**Exercise details**
Would you reproduce all of the data below word for word?

Element and text position data
╔══
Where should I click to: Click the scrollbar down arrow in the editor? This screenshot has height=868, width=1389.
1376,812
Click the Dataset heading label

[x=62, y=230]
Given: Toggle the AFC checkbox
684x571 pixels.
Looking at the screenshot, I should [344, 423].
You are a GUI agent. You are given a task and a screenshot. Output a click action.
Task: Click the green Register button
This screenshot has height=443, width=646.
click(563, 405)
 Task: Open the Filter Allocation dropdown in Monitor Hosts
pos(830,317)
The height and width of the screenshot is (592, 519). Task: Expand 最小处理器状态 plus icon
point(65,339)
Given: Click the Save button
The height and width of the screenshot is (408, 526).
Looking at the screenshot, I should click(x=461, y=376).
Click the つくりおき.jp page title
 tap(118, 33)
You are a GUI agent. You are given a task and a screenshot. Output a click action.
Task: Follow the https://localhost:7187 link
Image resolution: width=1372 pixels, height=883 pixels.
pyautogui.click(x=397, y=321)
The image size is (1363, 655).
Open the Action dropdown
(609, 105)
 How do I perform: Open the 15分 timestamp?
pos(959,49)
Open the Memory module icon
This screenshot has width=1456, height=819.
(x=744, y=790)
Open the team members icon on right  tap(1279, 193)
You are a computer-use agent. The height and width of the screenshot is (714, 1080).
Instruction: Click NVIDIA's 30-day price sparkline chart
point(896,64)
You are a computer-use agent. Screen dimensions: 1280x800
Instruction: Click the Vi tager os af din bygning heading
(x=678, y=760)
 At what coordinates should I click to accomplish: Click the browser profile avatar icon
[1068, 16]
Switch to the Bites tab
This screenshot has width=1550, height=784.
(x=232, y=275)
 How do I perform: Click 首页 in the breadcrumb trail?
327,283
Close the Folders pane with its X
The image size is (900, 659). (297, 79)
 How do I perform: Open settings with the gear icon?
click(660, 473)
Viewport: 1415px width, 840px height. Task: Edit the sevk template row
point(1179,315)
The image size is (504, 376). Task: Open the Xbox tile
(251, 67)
╚══
**Exercise solution**
Where should I click to: Click the scrollbar down arrow in the editor? This screenshot has height=868, width=1389.
1376,812
Click the Dataset heading label

[x=62, y=230]
Given: Toggle the AFC checkbox
684x571 pixels.
Looking at the screenshot, I should [344, 423].
You are a GUI agent. You are given a task and a screenshot. Output a click action.
Task: Click the green Register button
This screenshot has height=443, width=646.
click(563, 405)
 Task: Open the Filter Allocation dropdown in Monitor Hosts
pos(830,317)
The height and width of the screenshot is (592, 519). Task: Expand 最小处理器状态 plus icon
point(65,339)
Given: Click the Save button
The height and width of the screenshot is (408, 526).
Looking at the screenshot, I should click(x=461, y=376).
Click the つくりおき.jp page title
 tap(118, 33)
You are a GUI agent. You are given a task and a screenshot. Output a click action.
Task: Follow the https://localhost:7187 link
Image resolution: width=1372 pixels, height=883 pixels.
pyautogui.click(x=397, y=321)
The image size is (1363, 655).
Open the Action dropdown
(609, 105)
 How do I perform: Open the 15分 timestamp?
pos(959,49)
Open the Memory module icon
This screenshot has width=1456, height=819.
(x=744, y=790)
Open the team members icon on right  tap(1279, 193)
You are a computer-use agent. The height and width of the screenshot is (714, 1080).
Instruction: Click NVIDIA's 30-day price sparkline chart
point(896,64)
You are a computer-use agent. Screen dimensions: 1280x800
Instruction: Click the Vi tager os af din bygning heading
(x=678, y=760)
 At what coordinates should I click to accomplish: Click the browser profile avatar icon
[1068, 16]
Switch to the Bites tab
This screenshot has width=1550, height=784.
(x=232, y=275)
 How do I perform: Click 首页 in the breadcrumb trail?
327,283
Close the Folders pane with its X
The image size is (900, 659). (297, 79)
 How do I perform: Open settings with the gear icon?
click(660, 473)
Viewport: 1415px width, 840px height. Task: Edit the sevk template row
point(1179,315)
The image size is (504, 376). Task: Open the Xbox tile
(251, 67)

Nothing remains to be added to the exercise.